• _Goal 1_: Retype, word for word, the part of the passage on WireGuard mesh networks that opens with the words containing "A comment on" and closes with "simply mistaken ways.".
• _Goal 2_: In the passage on WireGuard mesh networks, which nodes needed updates when a client was added under the VPN model?
• _Goal 3_: Carry on the passage on WireGuard mesh networks, starting after its last sentence.
======== Source passage
In a 'VPN' WireGuard setup with a bunch of clients and one or a small number of gateway servers, adding a new client is mostly a matter of generating and giving it some critical information. However, it's possible to more or less automate this and make it relatively easy for people who want to connect to you to do this. You'll still need to update your WireGuard VPN server too, but at least you only have one of them (probably), and it may well be the host where you generate the client configuration and provide it to the client's owner.

The extra problem with adding a new client to a WireGuard mesh network is that there's many more WireGuard nodes that need to be updated (and also the new client needs a lot more information; it needs to know about all of the other nodes it's supposed to talk to). More broadly, every time you change the mesh network configuration, every node needs to update with the new information. If you add a client, remove a client, a client changes its keys for some reason (perhaps it had to be re-provisioned because the hardware died), all of these means nodes need updates (or at least the nodes that talk to the changed node). In the VPN model, only the VPN server node (and the new client) needed updates.

Our little WireGuard mesh is operating at a small scale, so we can afford to do this by hand. As you have more WireGuard nodes and more changes in nodes, you're not going to want to manually update things one by one, any more than you want to do that for other system administration work. Thus, you're going to want some sort of a provisioning system, where at a minimum you can say 'this is a new node' or 'this node has been removed' and all of your WireGuard configurations are regenerated, propagated to WireGuard nodes, trigger WireGuard configuration reloads, and so on. Some amount of this can be relatively generic in your configuration management system, but not all of it.

(Many configuration systems can propagate client-specific files to clients on changes and then trigger client side actions when the files are updated. But you have to build the per-client WireGuard configuration.)

PS: I haven't looked into systems that will do this for you, either as pure WireGuard provisioning systems or as bigger 'mesh networking using WireGuard' software, so I don't have any opinions on how you want to handle this. I don't even know if people have built and published things that are just WireGuard provisioning systems, or if everything out there is a 'mesh networking based on WireGuard' complex system.

Chosing between "it works for now" and "it works in the long term"

A comment on my entry about how Netplan can only have WireGuard peers in one file made me realize one of my implicit system administration views (it's the first one by Jon). That is the tradeoff between something that works now and something that not only works now but is likely to keep working in the long term. In system administration this is a tradeoff, not an obvious choice, because what you want is different depending on the circumstances.

Something that works now is, for example, something that works because of how Netplan's code is currently written, where you can hack around an issue by structuring your code, your configuration files, or your system in a particular way. As a system administrator I do a surprisingly large amount of these, for example to fix or work around issues in systemd units that people have written in less than ideal or simply mistaken ways.
================
======== Dataset excerpt
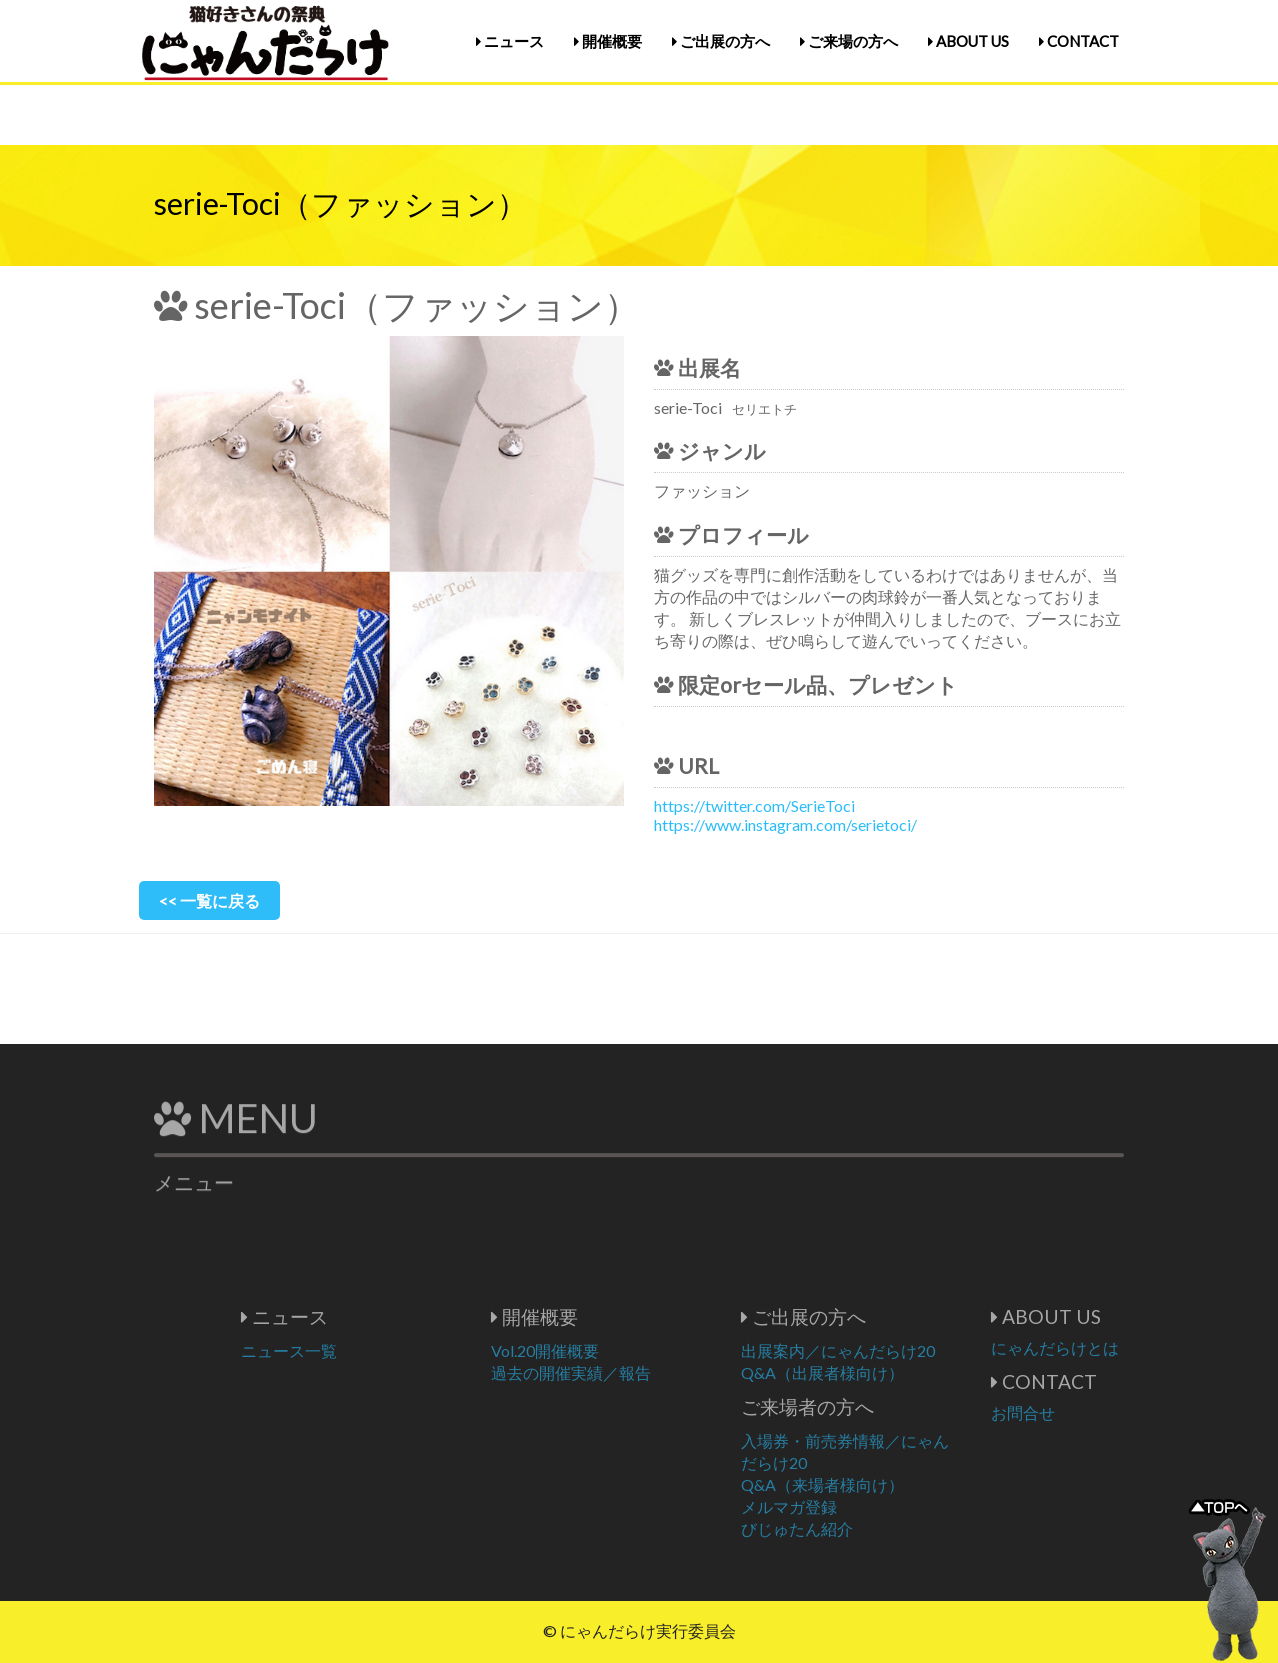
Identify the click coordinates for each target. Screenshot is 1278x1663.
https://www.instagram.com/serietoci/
================
• _Task output 1_:
A comment on my entry about how Netplan can only have WireGuard peers in one file made me realize one of my implicit system administration views (it's the first one by Jon). That is the tradeoff between something that works now and something that not only works now but is likely to keep working in the long term. In system administration this is a tradeoff, not an obvious choice, because what you want is different depending on the circumstances.

Something that works now is, for example, something that works because of how Netplan's code is currently written, where you can hack around an issue by structuring your code, your configuration files, or your system in a particular way. As a system administrator I do a surprisingly large amount of these, for example to fix or work around issues in systemd units that people have written in less than ideal or simply mistaken ways.

• _Task output 2_: Only the VPN server node and the new client.

• _Task output 3_:
Something that's going to keep working in the longer term is doing things 'correctly', which is to say in whatever way that the software wants you to do and supports. Sometimes this means doing things the hard way when the software doesn't actually implement some feature that would make your life better, even if you could work around it with something that works now but isn't necessarily guaranteed to keep working in the future.

When you need something to work and there's no other way to do it, you have to take a solution that (only) works now. Sometimes you take a 'works now' solution even if there's an alternative because you expect your works-now version to be good enough for the lifetime of this system, this OS release, or whatever; you'll revisit things for the next version (at least in theory, workarounds to get things going can last a surprisingly long time if they don't break anything). You can't always insist on a 'works now and in the future' solution.

On the other hand, sometimes you don't want to do a works-now thing even if you could. A works-now thing is in some sense technical debt, with all that that implies, and this particular situation isn't important enough to justify taking on such debt. You may solve the problem properly, or you may decide that the problem isn't big and important enough to solve at all and you'll leave things in their imperfect state. One of the things I think about when making this decision is how annoying it would be and how much would have to change if my works-now solution broke because of some update.

(Another is how ugly the works-now solution is, including how big of a note we're going to want to write for our future selves so we can understand what this peculiar load bearing thing is. The longer the note, the more I generally wind up questioning the decision.)

It can feel bad to not deal with a problem by taking a works-now solution. After all, it works, and otherwise you're stuck with the problem (or with less pleasant solutions). But sometimes it's the right option and the works-now solution is simply 'too clever'.

(I've undoubtedly made this decision many times over my career. But Jon's comment and my reply to it crystalized the distinction between a 'works now' and a 'works for the long term' solution in my mind in a way that I think I can sort of articulate.)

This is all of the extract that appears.